#### [Task details]
Rewrite everything from the line containing "How do I perform: Click the 10% OFF badge?" down to the end of the material, swapping "Help" for "View" and leaving all else unchanged.

--- --- ---

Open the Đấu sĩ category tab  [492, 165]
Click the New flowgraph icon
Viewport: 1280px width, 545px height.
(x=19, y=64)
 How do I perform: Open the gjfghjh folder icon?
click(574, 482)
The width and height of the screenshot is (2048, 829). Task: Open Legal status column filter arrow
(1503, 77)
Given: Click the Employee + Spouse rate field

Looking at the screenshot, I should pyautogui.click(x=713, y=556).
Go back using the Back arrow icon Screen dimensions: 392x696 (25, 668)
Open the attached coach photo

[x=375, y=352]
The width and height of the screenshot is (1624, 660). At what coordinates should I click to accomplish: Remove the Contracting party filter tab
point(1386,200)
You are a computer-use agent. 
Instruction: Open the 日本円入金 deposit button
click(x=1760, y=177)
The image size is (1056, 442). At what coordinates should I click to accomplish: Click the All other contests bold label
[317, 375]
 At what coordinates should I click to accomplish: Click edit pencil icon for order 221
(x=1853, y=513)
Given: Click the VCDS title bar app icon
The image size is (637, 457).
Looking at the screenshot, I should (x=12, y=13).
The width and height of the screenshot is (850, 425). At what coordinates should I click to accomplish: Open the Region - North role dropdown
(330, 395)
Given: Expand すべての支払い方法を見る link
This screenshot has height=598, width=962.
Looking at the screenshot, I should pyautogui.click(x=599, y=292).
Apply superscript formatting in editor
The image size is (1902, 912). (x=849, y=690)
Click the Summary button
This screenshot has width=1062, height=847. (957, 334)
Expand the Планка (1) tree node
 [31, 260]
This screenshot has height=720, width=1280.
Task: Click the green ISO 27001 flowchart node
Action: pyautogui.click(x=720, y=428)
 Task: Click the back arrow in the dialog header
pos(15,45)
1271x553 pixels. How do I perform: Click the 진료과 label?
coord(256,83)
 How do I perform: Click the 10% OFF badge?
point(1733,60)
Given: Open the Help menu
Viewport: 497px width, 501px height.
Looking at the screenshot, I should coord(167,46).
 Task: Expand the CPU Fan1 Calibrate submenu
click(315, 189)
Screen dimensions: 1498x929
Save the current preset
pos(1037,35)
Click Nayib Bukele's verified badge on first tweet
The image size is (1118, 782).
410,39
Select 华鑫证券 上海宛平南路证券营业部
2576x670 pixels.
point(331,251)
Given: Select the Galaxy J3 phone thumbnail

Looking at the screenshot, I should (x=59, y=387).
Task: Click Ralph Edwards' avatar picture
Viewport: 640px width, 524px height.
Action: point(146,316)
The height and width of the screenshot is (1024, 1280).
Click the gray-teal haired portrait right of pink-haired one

--- --- ---

#### [Solution for this exercise]
 How do I perform: Click the 10% OFF badge?
point(1733,60)
Given: Open the View menu
Viewport: 497px width, 501px height.
Looking at the screenshot, I should coord(167,46).
 Task: Expand the CPU Fan1 Calibrate submenu
click(315, 189)
Screen dimensions: 1498x929
Save the current preset
pos(1037,35)
Click Nayib Bukele's verified badge on first tweet
The image size is (1118, 782).
410,39
Select 华鑫证券 上海宛平南路证券营业部
2576x670 pixels.
point(331,251)
Given: Select the Galaxy J3 phone thumbnail

Looking at the screenshot, I should (x=59, y=387).
Task: Click Ralph Edwards' avatar picture
Viewport: 640px width, 524px height.
Action: point(146,316)
The height and width of the screenshot is (1024, 1280).
Click the gray-teal haired portrait right of pink-haired one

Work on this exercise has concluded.